Forum Discussion

jcberlan's avatar
jcberlan
Icon for Bronze II rankBronze II
23 days ago

Trick or Treat on Specter Street: Widow's Web

I am very stucked in Trick or Treat on Specter Street: Widow's Web

I can't do none of the questions, but in any case I start by 4th that is the first answerable one

Your first task is to simulate the loyal Crawlers. Run legitimate-crawler and inspect the output in Lab-Files to observe their behavior.

To simulate the rogue Crawlers, you must discover the hidden paths on the website. Read the blog posts – they contain clues. Disallow these in Website-Files/robots.txt and run malicious-crawler.

Inspect the output in Lab-Files.
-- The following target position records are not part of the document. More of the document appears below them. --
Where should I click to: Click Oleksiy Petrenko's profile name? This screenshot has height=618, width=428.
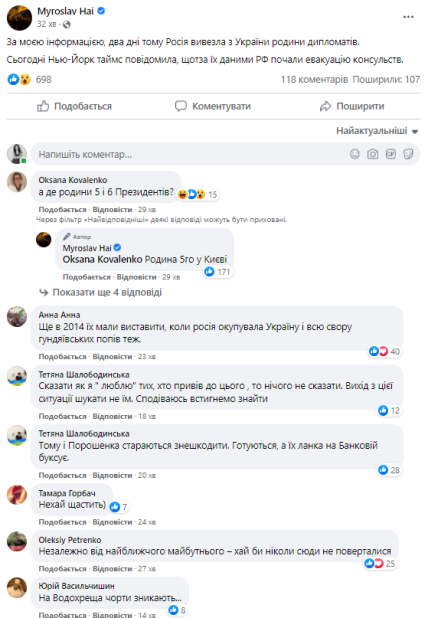(70, 540)
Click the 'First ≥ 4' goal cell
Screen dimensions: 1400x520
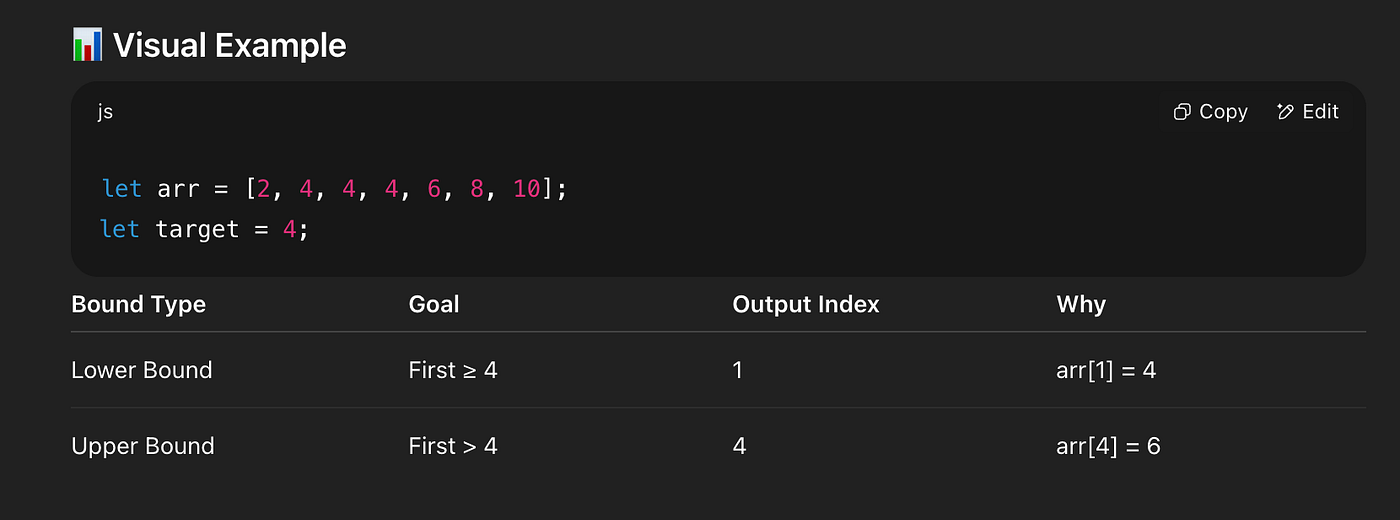click(453, 370)
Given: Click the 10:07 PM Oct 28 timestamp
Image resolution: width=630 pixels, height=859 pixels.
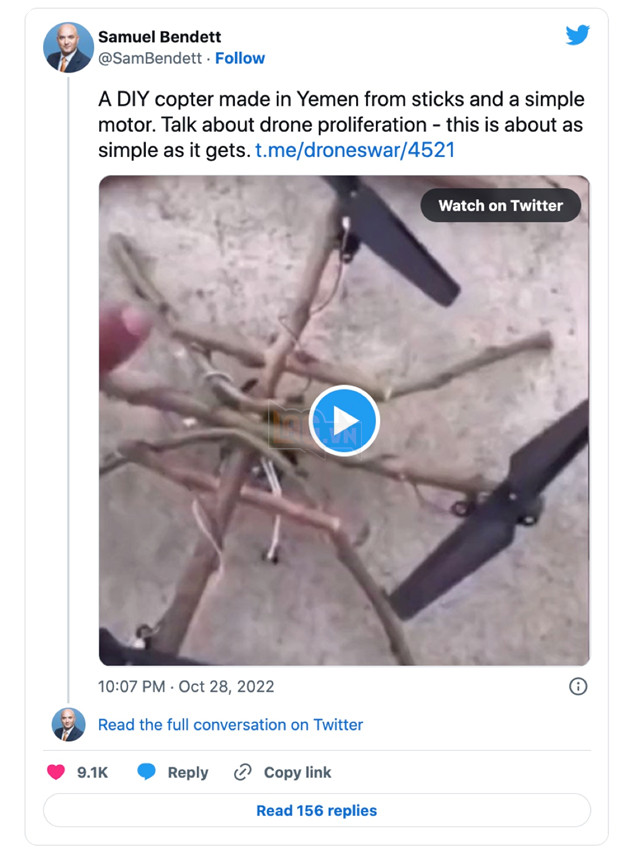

What is the token?

  1. I have created the robots.txt file since I understand that malicious-crawler goes expressedly there. My robots.txt contains all url's I can imagin

Disallow: /secret
Disallow: /treat
Disallow: /hidden
Disallow: /crypt
Disallow: /warden
Disallow: /rituals
Disallow: /witch-secrets
Disallow: /admin
Disallow: /vault
Disallow: /uncover
Disallow: /post1
Disallow: /post2
Disallow: /post3
Disallow: /post4
Disallow: /contact
Disallow: /drafts/rituals

But the result of malicious-crawler.txt doesn't give me either a token nor a hint

  • I have curl-ed all pages looking for words as token and nothing.
  • I have found some key words in http://127.0.0.1:3000/witch-secrets as intercepted-incantations, decoded them and nothing.
  • I have searched in spider-sigthings.log what hapened at 3.00 am but nothing

Can someone gime me a hint?

6 Replies

  • You've blocked too much. e.g. the posts (mistyped url in your list btw) should be allowed.

    if you're completely stuck try this script :)

    cd ~/Desktop
    # get all URLS
    malicious-crawler
    legitimate-crawler
    
    # give em some time
    sleep 5
     
    #fetch entries from legitimate crawlers :)
    mkdir archive
    URLS=`cat Lab-Files/legitimate-crawler.txt   | awk '{print $4}' | grep http`
    for URL in $URLS; do
     let i=i+1
     curl $URL > archive/$i
    done
     
    #get bold links from website content (later URLs)
    grep -ohP  '(?<=<i>).*?(?=</i>)' archive/* > /tmp/spidered
    #remove old stuff
    rm archive/*
    
    
    #compile some stuff we've found
    cat Lab-Files/spider-sightings.log | awk '{print $7}' | sed 's/^\///g' >> /tmp/spidered
    cat /tmp/spidered | sort | uniq | egrep -v "^$|blog.*|about|contact" > /tmp/uniqlist
    
    
    # now check for valid URLs
    true > /tmp/valid-urls
    LIST=`cat /tmp/uniqlist`
    for L in $LIST; do 
    	if curl -o /dev/null -s --head --fail http://127.0.0.1:3000/$L; then
        	echo $L >> /tmp/valid-urls
    	fi
    done
    
    
    #final disallow list :)
    echo "User-agent: *" >  Website-Files/robots.txt
    cat /tmp/valid-urls | awk '{print "Disallow:/"$1'} >> Website-Files/robots.txt
    
    #now run the crawlers and get the token
    malicious-crawler
    legitimate-crawler
    
    # give em some time :)
    sleep 5
    
    grep token Lab-Files/*

     

  • I don't think it tells you to disallow the blog posts themselves.

  • You might want to look through the pages again and really think some of those paths through... Might be an order to what you're given that you need to check

  • Hi all. Did anyone managed to solve Q4: Inspect the output in Lab-Files. What is the token?

    Checked all the output txt files in Lab-Files folder but could not find anything. Any hints?

  • Hi all. Did anyone managed to solve Q4: Inspect the output in Lab-Files. What is the token?

    Checked all the output txt files in Lab-Files folder but could not find anything. Any hint?